> **What you should do**
Consider the listing below. Extract exactly the lines from the line containing "Click the Collective logo in sidebar" to the line containing "Screen dimensions: 1456x819", both included.

> **Data for review**
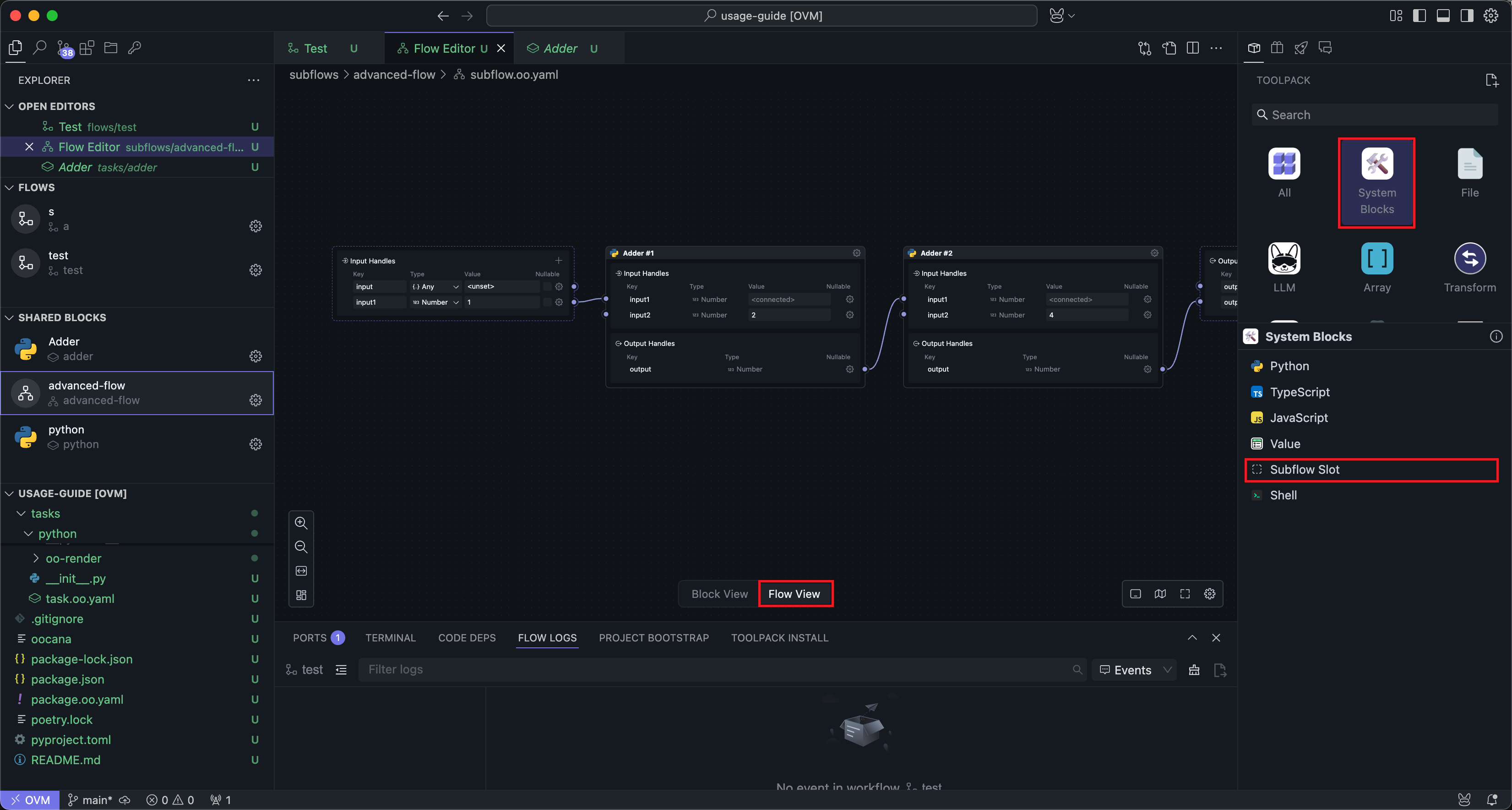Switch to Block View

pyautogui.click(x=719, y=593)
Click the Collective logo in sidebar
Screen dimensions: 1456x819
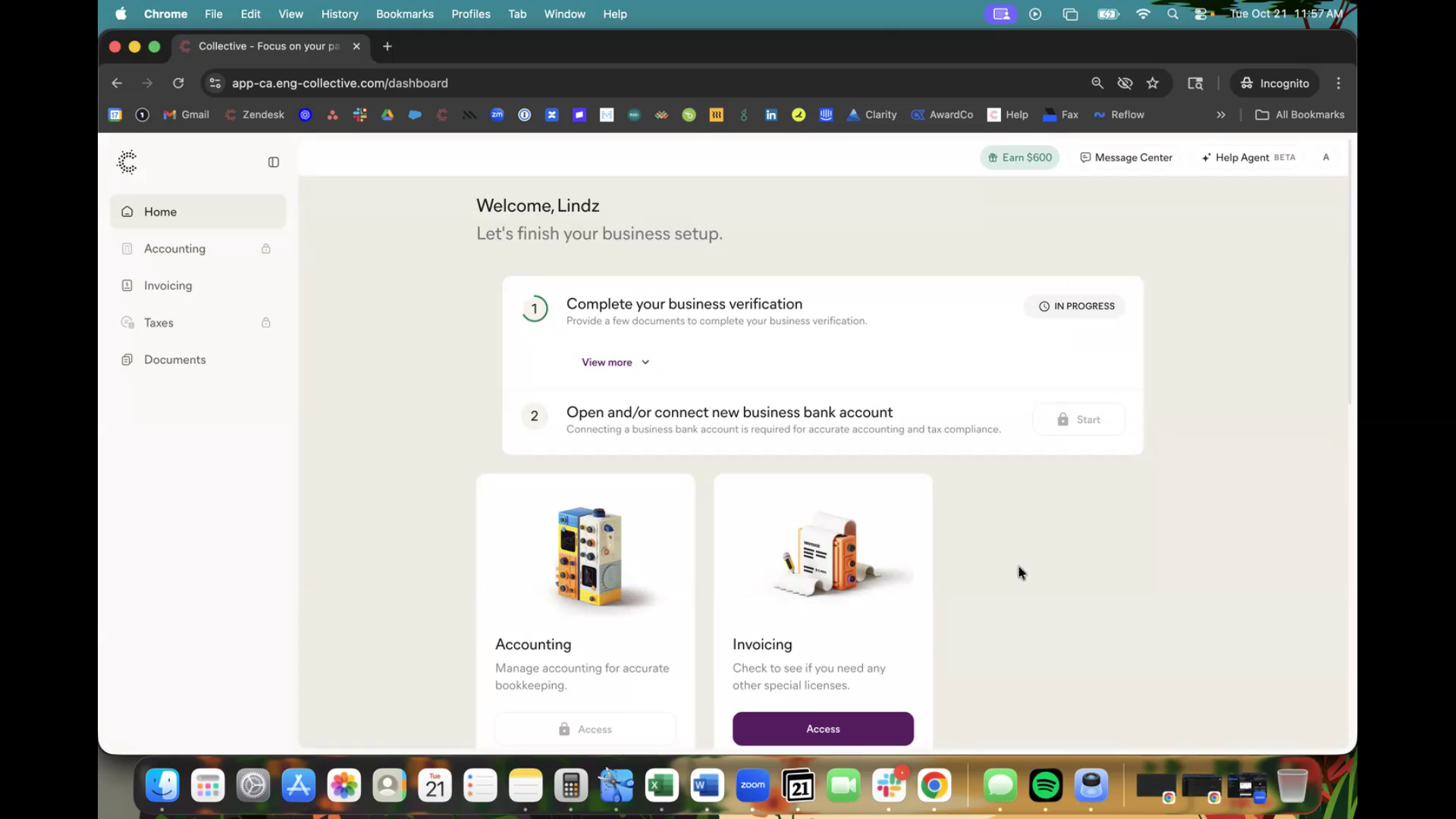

==

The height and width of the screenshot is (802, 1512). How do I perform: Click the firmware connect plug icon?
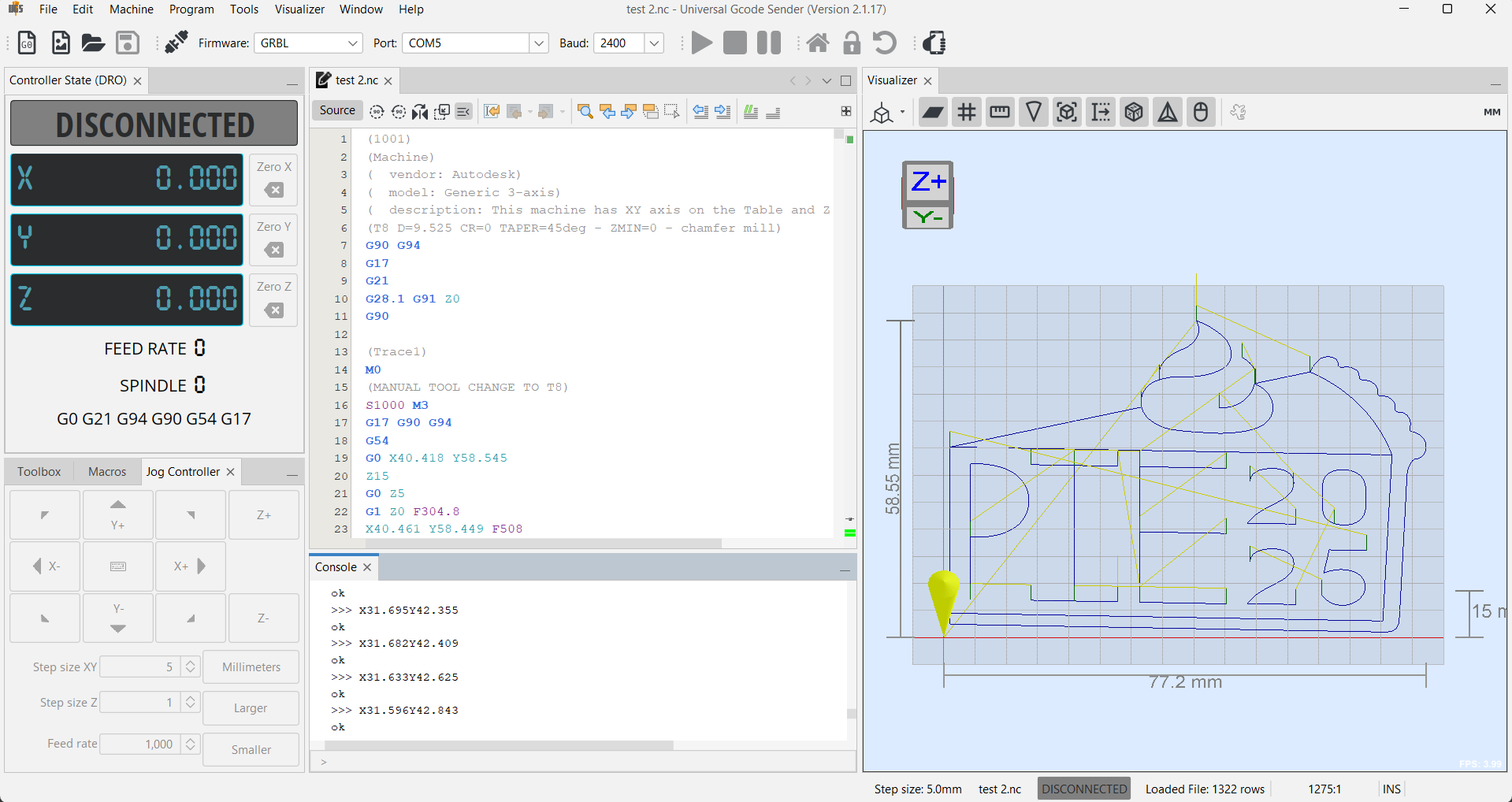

> **Written solution**
Click the Collective logo in sidebar
Screen dimensions: 1456x819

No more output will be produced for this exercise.